Appeal from a judgment of the Court of Claims (Marin, J.), entered September 21, 2007, which, among other things, granted defendant’s cross motion to dismiss the claim.
Claimant, a prison inmate, filed this claim in March 2007 alleging that correction officers negligently broke his radio by opening it during a facility-wide frisk. Defendant answered and raised various affirmative defenses asserting, among other things, that the court lacked subject matter jurisdiction because claimant failed to state the total sum claimed as required by Court of Claims Act § 11 (b). Claimant moved to strike defendant’s affirmative defenses and defendant cross-moved to dismiss the claim for lack of jurisdiction. The Court of Claims denied claimant’s motion and granted defendant’s cross motion, prompting this appeal.

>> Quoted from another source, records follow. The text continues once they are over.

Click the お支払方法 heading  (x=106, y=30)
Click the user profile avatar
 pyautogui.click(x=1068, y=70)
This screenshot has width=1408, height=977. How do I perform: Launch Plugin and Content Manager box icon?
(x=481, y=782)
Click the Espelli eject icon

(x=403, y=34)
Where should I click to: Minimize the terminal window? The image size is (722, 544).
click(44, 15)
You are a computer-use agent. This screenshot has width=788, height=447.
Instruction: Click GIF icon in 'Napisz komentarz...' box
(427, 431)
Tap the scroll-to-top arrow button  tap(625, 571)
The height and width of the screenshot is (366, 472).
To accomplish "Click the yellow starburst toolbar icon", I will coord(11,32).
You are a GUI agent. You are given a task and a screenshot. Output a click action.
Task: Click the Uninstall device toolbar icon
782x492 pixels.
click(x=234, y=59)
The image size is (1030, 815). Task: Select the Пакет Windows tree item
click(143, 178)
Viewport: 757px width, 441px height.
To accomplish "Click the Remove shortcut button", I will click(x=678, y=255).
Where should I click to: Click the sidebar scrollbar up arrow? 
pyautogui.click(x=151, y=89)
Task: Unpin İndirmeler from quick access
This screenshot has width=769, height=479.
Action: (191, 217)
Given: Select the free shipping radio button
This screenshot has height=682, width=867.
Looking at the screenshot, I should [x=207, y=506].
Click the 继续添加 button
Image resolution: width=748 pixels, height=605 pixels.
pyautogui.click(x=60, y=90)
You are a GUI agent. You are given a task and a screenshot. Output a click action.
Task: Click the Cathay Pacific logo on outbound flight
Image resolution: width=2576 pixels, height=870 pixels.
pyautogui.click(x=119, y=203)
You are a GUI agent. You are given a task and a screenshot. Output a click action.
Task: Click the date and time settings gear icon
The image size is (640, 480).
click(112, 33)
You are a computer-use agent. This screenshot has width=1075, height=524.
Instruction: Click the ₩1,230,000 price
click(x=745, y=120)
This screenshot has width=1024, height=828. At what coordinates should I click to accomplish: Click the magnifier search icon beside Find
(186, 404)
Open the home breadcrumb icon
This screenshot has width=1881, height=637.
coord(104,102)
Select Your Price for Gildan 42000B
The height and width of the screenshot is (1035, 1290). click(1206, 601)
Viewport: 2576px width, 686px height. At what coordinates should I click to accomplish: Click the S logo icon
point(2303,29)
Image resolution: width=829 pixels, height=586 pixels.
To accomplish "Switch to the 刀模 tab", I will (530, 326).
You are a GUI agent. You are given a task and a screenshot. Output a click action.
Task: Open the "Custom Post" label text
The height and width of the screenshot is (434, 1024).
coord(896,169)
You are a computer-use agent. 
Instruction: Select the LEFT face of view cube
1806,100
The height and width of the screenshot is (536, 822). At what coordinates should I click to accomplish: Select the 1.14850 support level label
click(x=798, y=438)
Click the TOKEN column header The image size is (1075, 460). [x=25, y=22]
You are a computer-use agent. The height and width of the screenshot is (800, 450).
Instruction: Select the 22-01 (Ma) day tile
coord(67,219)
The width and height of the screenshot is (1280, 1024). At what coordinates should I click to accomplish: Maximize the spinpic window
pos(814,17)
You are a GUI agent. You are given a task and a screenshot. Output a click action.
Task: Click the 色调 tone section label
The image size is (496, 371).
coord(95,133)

We affirm. Court of Claims Act § 11 (b) provides, in relevant part, that “[t]he claim shall state the time when and place where such claim arose, the nature of same, the items of damage or injuries claimed to have been sustained and, except in an action to recover damages for personal injury, medical, dental or podiatric malpractice or wrongful death, the total sum claimed.” Here, claimant concedes that he failed to set forth the total sum claimed and, as this Court previously has held, the failure to strictly comply with the substantive pleading requirements of Court of Claims Act § 11 (b) “is a jurisdictional defect warrant*755ing dismissal for lack of subject matter jurisdiction” (Signature Health Ctr, LLC v State of New York, 42 AD3d 678, 679 [2007]; see Jones v State of New York, 56 AD3d 906 [2008]). To the extent that claimant contends that he remedied this defect through a subsequent “addendum,” we need note only that a jurisdictionally defective claim cannot be cured through an amendment (see Manshul Constr. Corp. v State Ins. Fund, 118 AD2d 983, 985 [1986]). Accordingly, the Court of Claims properly granted defendant’s cross motion to dismiss the claim.
Lahtinen, Kavanagh and Stein, JJ., concur. Ordered that the judgment is affirmed, without costs.